Credit Score Changes will Affect Mortgage Borrowers
The credit score is perhaps the most important component in determining one’s mortgage eligibility. And yet, it remains shrouded in mystery, ever-changing, and generally incomprehensible to most borrowers. Few understand how it is calculated, and yet this number will single handedly determine whether you can obtain a mortgage, and if so, at what rate.
One of the problems with the credit score is that it is always changing. First of all, that means that your credit score will change over time (sometimes from day to day, and certainly from month to month). Since lenders are now required to verify your credit score a second time immediately prior to closing, any fluctuations will have to be reflected in the loan terms.
Second, that means that the algorithm that is used to determine your credit score is periodically adjusted to reflect changes in borrowing patterns. “In late October, both Fair Isaac Corp…and VantageScore Solutions…outlined modifications they were making to handle the vast credit disruptions caused by the housing bust, the recession, high unemployment and behavioral changes by consumers.” For example, they have found that prime borrowers have defaulted at greater frequency than their credit scores predicted, and have tweaked their formulas accordingly.
Most consumers who want to obtain their credit score go through AnnualCreditReport.com, which was created in conjunction with a Federal Law that mandates free access to one’s credit report. Unfortunately, this site is basically useless, and will provide you only with your credit history. While it’s worthwhile to double check this document for errors, it won’t yield much insight into your credit score.

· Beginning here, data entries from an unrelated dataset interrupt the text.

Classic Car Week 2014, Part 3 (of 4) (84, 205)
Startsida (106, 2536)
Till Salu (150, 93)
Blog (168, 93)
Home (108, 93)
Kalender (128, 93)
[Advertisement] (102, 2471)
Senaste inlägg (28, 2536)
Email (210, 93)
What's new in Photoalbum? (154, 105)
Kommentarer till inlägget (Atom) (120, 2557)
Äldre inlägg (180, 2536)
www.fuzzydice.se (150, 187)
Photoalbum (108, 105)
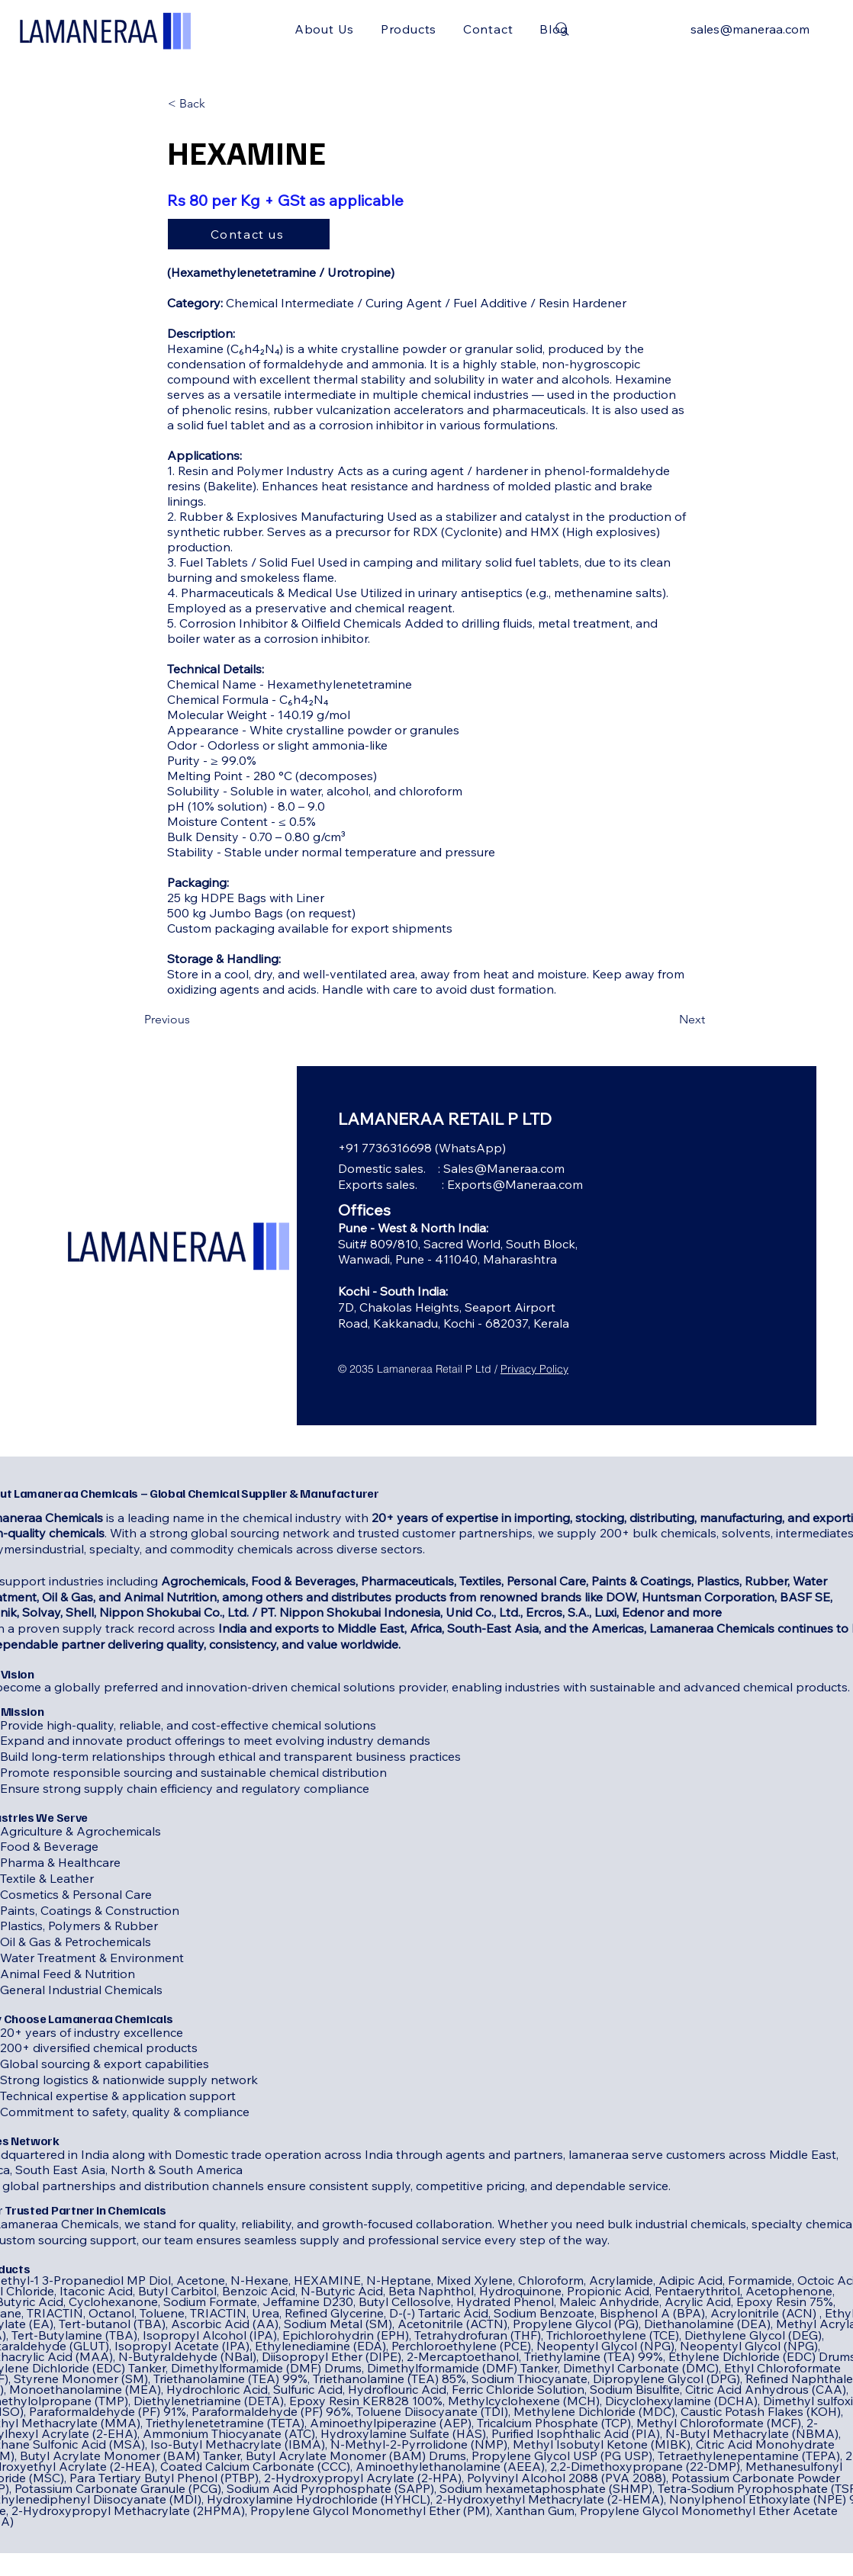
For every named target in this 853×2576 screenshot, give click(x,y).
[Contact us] (249, 234)
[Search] (562, 29)
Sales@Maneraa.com (504, 1168)
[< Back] (218, 103)
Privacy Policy (534, 1369)
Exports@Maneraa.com (515, 1184)
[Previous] (194, 1019)
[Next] (667, 1019)
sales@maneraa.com (750, 29)
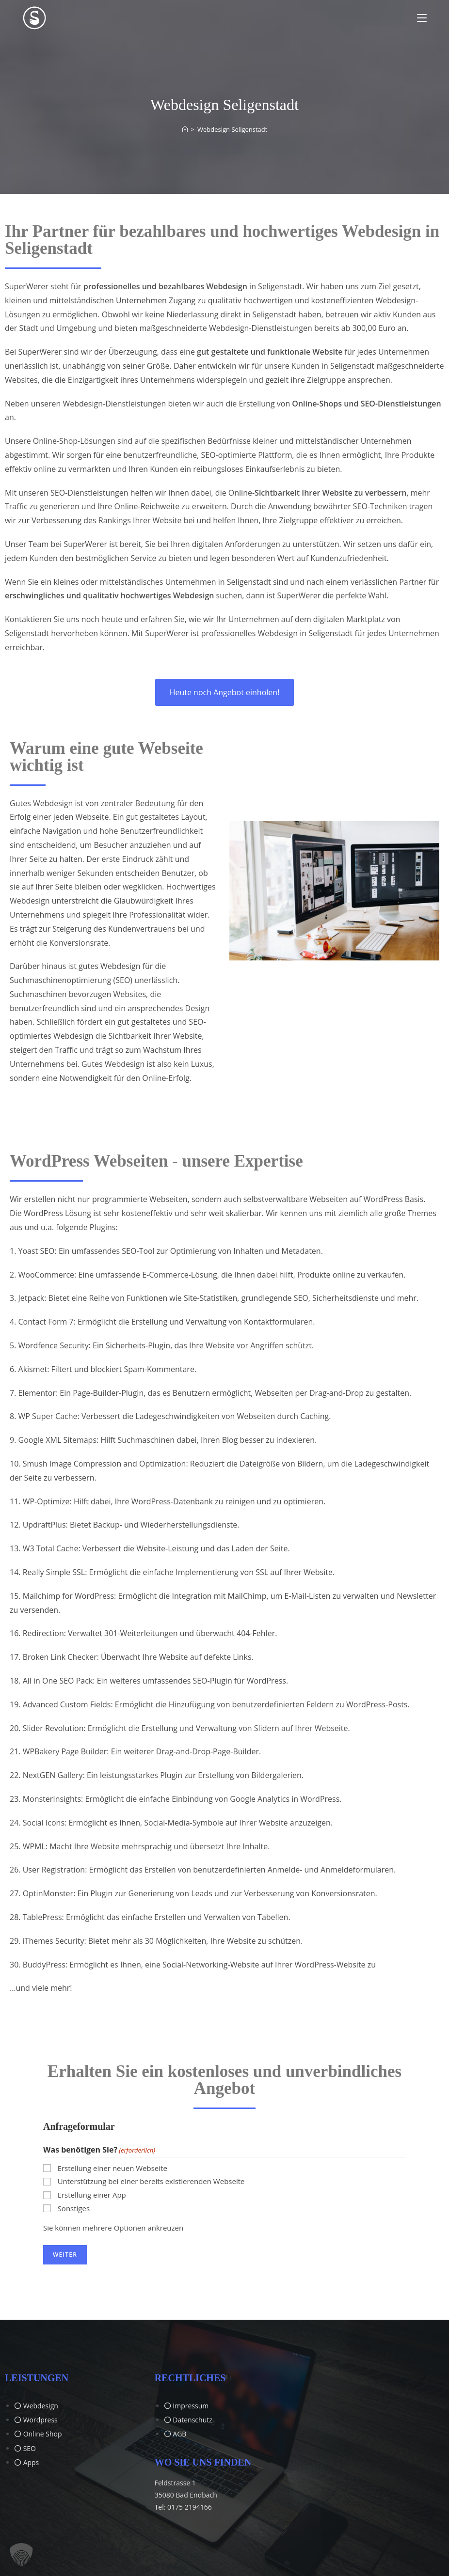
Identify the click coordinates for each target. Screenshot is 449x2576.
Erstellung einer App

The website will make available your credit score, but only if you sign up for credit monitoring (a pay service with a free trial period). But even this is basically a diversion, since this particular credit score is calculated using different parameters and a different scale from the credit score that your mortgage lender is using. In fact, the same might be true for any credit score that you pull off the internet. The only way that you can access a relevant credit score is straight from the source, through FICO, whose credit score algorithm is used by most mortgage lenders. Again, you will be required to sign up for “credit monitoring” a dubious service that you would be wise to cancel before the free trial period ends.

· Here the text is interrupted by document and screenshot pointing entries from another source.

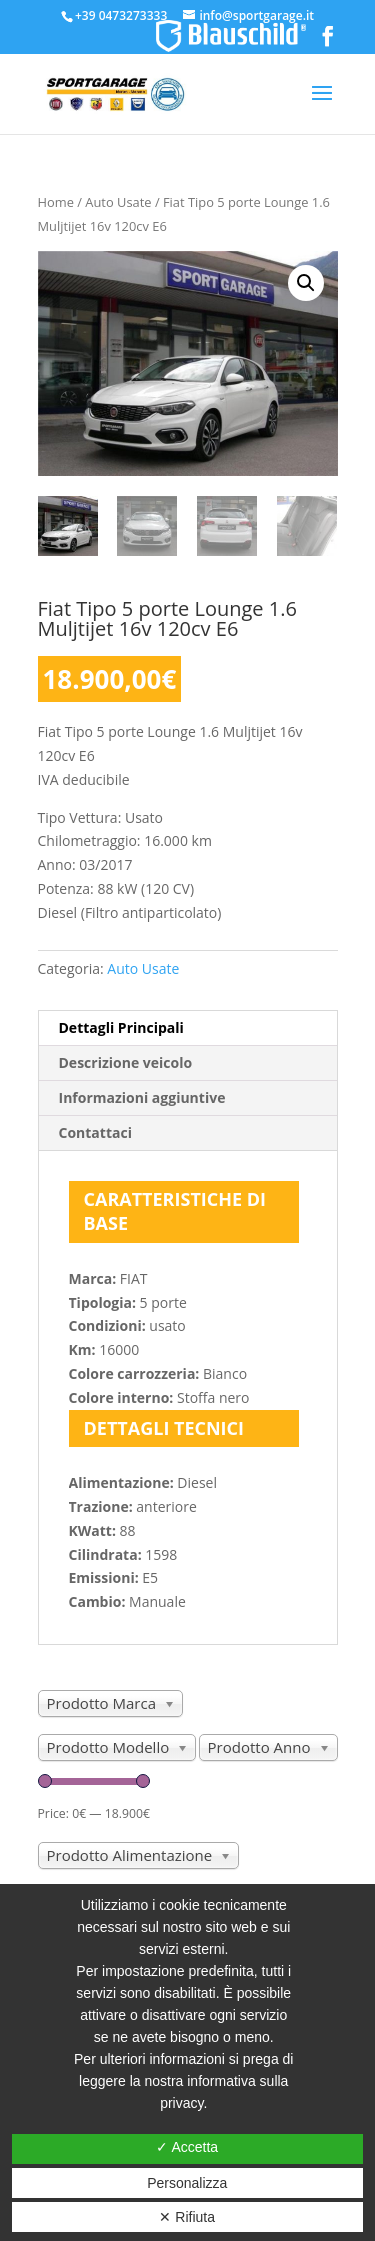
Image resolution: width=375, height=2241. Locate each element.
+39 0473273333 (121, 15)
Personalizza (187, 2183)
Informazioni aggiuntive (142, 1097)
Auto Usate (118, 202)
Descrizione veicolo (126, 1062)
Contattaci (95, 1132)
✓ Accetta (187, 2147)
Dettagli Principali (121, 1027)
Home (56, 202)
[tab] (188, 1028)
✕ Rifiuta (187, 2217)
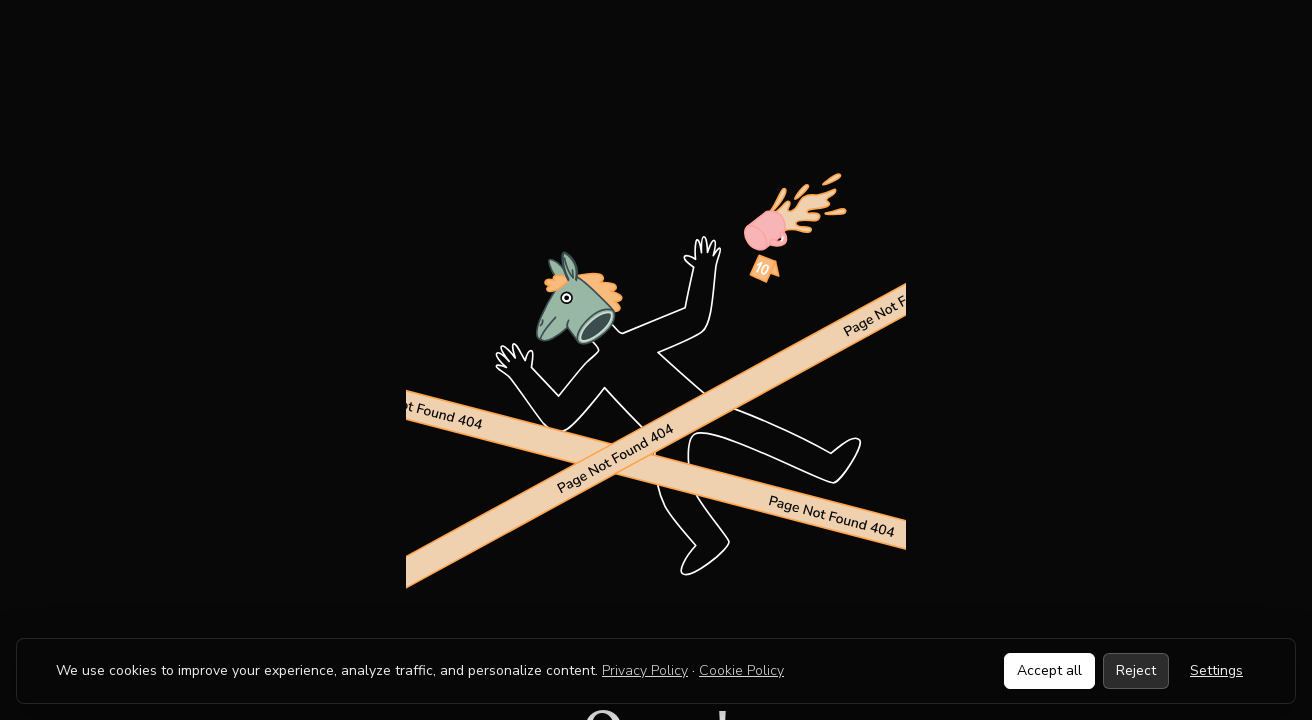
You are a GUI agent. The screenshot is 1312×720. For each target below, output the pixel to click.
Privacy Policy (645, 670)
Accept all (1049, 670)
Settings (1216, 670)
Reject (1136, 670)
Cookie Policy (741, 670)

Ultimately, the only credit score that matters is the one that your lender uses as a basis for accessing your credit risk. You might be disappointed if you used a consumer credit score from the internet to estimate how much house you can afford to buy, only to find out that your lender is using a much lower credit score, and that your interest rate will be higher. If your loan application is rejected, federal law requires that your lender provide you with a free copy of your official credit score, but this will hardly serve as consolation for most borrowers.
While the web is filled with tips for improving your credit score, most of these suggestions are self-evident and come down to managing your debts and paying your bills on time. Otherwise, it is basically a crap-shoot. You can plead with your lender to consider other factors, but in the end, your application will be made or broken based on the nuances of the credit score formula.